If you were to guess the missing part of the sentence — “My name John Doe” what would you guess? Most people would answer this with an “is.” (A few interesting breeds would go for a “was” as well) You essentially guess a word that has the highest probability of being there. Interestingly enough, machines also work the same way. However, they don’t understand these words in their textual form. These words need to be converted into numbers for a machine to understand. How do we do it? The answer is Word embeddings.
Consider the below sentences -
Hi, how are you? Hello, how is it going? In this context, “Hi” and “Hello” carry the same meaning. If we were to organize words based on their semantic roles, “Hi” and “Hello” would naturally be grouped together.
This semantic similarity can be represented mathematically as well. If somehow plotted in an n-dimensional space, these words would be plotted closer to each other.
If n = 3, It would look something like this -
Each word here must have an (x,y,z) coordinate. These sets of coordinates are nothing but Word Embeddings. By a technique called Word2Vec, we can transform these words into corresponding embeddings, so that these can be fed to a Neural Network. We can apply the same logic to graphs as well, where the nodes that are in proximity would appear closer in the vector space.
Word2Vec when applied on graphs, is called DeepWalk, developed by Bryan Perozzi, Rami Al-Rfou, and Steven Skiena. DeepWalk, like word2vec, is an unsupervised learning approach that captures the neighborhood similarity of nodes in a graph. Let's create a simple implementation of this technique in Clojure.
Graph representation
We will use a representation similar to an adjacency list.
(defn create-graph
"Create a graph from a sequence of edges"
[edges]
(reduce (fn [graph [u v]]
(-> graph
(update u (fnil conj #{}) v)
(update v (fnil conj #{}) u)))
{}
edges))
=> (create-graph [[:a :b] [:a :c] [:b :c] [:b :d]])
=> {:a #{:c :b}, :b #{:c :d :a}, :c #{:b :a}, :d #{:b}}
It is a map containing the nodes as keys and corresponding values being the set of connected nodes.
Initializing embeddings
We will initialize the embeddings with random values and by a stochastic, unsupervised process, we will gradually make our way towards more accurate values.
(defn init-embedding
"Creates random embedding for size m x n where m = # of nodes, n = vector-size"
[vector-size vocab-size]
(->> rand
((partial repeatedly vector-size))
(partial vec)
((partial repeatedly vocab-size))
vec))
Random walk
It's like taking a stroll through the city, where buildings represent the nodes and edges represent the roads.
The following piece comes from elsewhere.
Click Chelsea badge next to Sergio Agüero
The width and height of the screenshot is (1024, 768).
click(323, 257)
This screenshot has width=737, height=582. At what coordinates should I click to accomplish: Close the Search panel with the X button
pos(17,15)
We decide how many buildings we want in the walk and start walking from a fixed building. At the end of each walk, we attempt to make sense of which buildings were close to each other.
For the undirected graph above, let's say the starting node is "a" and the walk length is 3. The random walks will be -
- a → b → c
- a → c → b
- a → b → d
(defn get-neighbors
"Get neighbors of a node in the graph"
[graph node]
(get graph node))
(defn random-walk
"Generate a random walk of length 'walk-length' starting from 'start-node'"
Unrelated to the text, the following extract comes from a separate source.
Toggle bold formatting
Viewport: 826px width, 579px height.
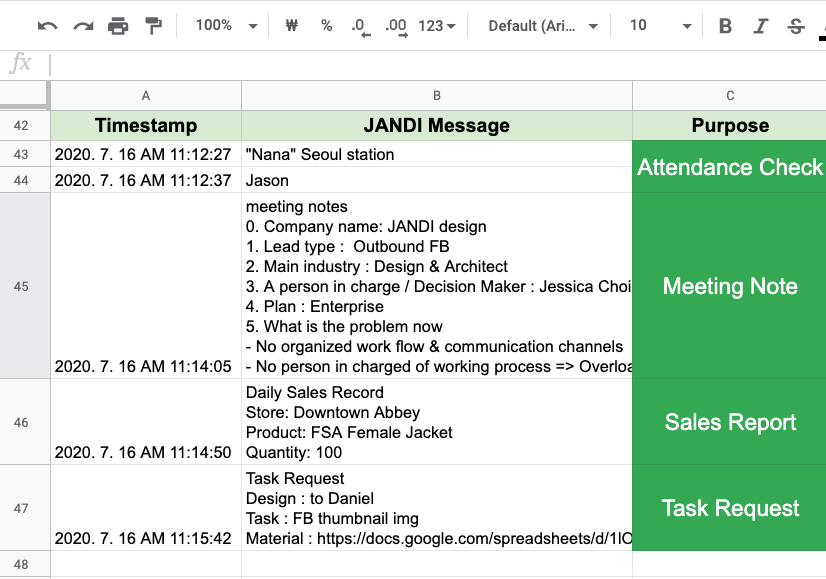click(726, 26)
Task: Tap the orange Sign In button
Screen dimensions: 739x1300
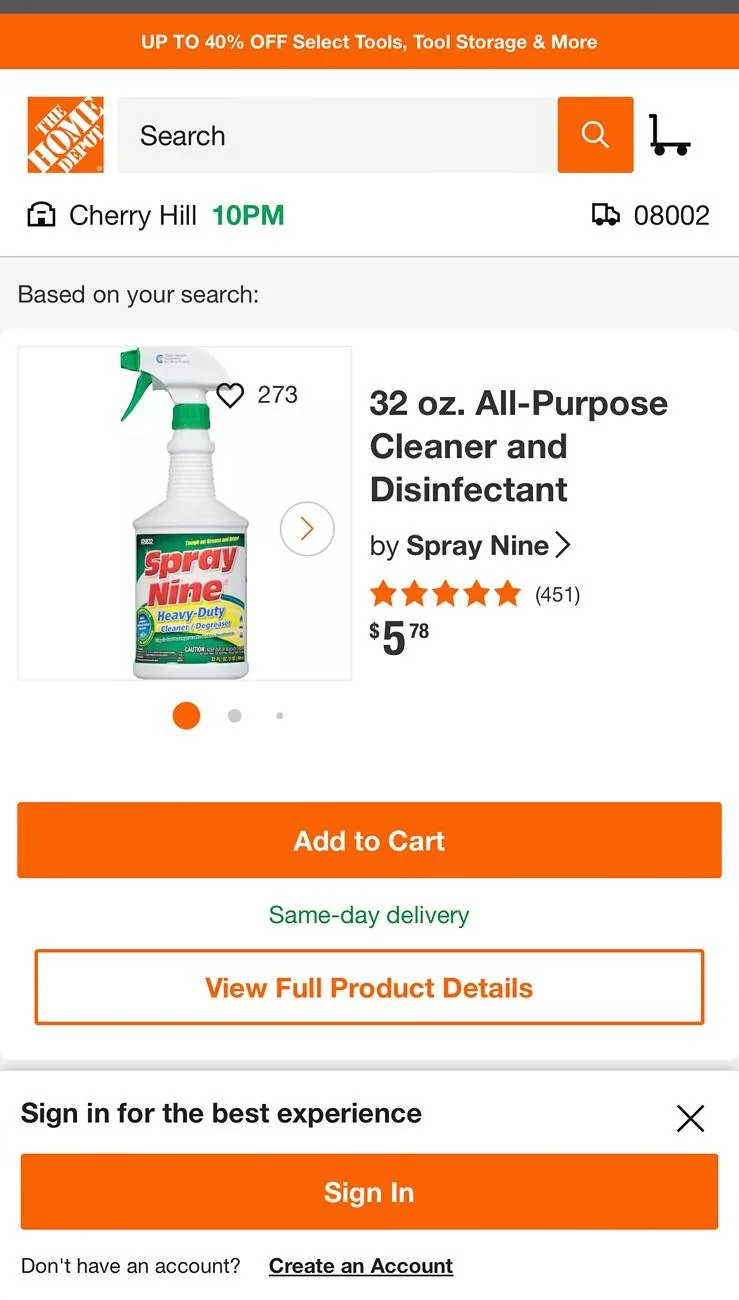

[graph start-node walk-length]
(loop [walk [start-node]
current-node start-node
steps-left (dec walk-length)]
(if (zero? steps-left)
walk
(let [neighbors (get-neighbors graph current-node)
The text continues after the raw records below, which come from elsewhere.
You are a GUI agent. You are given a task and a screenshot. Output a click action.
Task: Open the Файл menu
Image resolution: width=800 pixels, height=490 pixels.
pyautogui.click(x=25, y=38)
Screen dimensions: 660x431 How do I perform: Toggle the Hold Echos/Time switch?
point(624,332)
next-node (rand-nth (seq neighbors))]
(recur (conj walk next-node)
next-node
(dec steps-left))))))
For each walk, we will train the model on the words appearing in the random walk. The objective is to maximize the dot product between the vector representations of nodes that appear nearby within these walks. This approach leverages the fact that the dot product is proportional to the cosine similarity between vectors. By increasing the dot product of vectors representing nearby nodes, we encode the graph's local structure into the embedding space. Nodes that frequently co-occur in random walks will develop similar vector representations, effectively capturing the graph's topology in a continuous vector space.
Training process
For this example, we are considering only positive samples, hence the error is calculated as - (- 1 (sigmoid dot_product)) The gradients are calculated using this error and the current vectors. Both the word vector and the context vector are updated in the direction that reduces the error.
(defn train-pair
"Train on a single word pair"
[word context learning-rate vocab vectors]
(let [word-idx (get vocab word)
context-idx (get vocab context)
word-vec (get vectors word-idx)
context-vec (get vectors context-idx)
dot-product (reduce + (map * word-vec context-vec))
error (- 1 (sigmoid dot-product))
word-delta (mapv #(* learning-rate error %) context-vec)
context-delta (mapv #(* learning-rate error %) word-vec)]
(-> vectors
(update word-idx #(mapv + % word-delta))
(update context-idx #(mapv + % context-delta)))))
(defn process-walk
"trains the skip gram model for one random walk"
[{:keys [walk embedding vocab window-size learning-rate]}]
(reduce
(fn [embedding [idx word]]
(let [context-words (get-context-words idx walk window-size)]
(reduce
#(train-pair word %2 learning-rate vocab %1)
embedding
context-words)))
embedding
(map-indexed vector walk)))
This function is typically called many times during training, gradually refining the word vectors to capture semantic relationships between words based on their co-occurrence patterns in the text.
Results
(defn deepwalk
"Run DeepWalk algorithm on the given graph"
{:opts [:vector-size
:walk-length
:num-walks
:window-size
:learning-rate]}
[edges & opts]
(let [graph (gc/create-graph edges)
trained-vectors (mc/train-deepwalk graph (apply hash-map opts))]
{:graph graph
:vectors trained-vectors}))
=> (deepwalk [[:a :b] [:a :c] [:b :c] [:b :d]]
:vector-size 3
:learning-rate 0.025)
=> {:graph {:a #{:c :b}, :b #{:c :d :a}, :c #{:b :a}, :d #{:b}},
:vectors
[[1.9573999686062304 0.5519261864300776 1.2504320597448482]
[2.2479788168874233 0.6338604247877525 1.4360605023739048]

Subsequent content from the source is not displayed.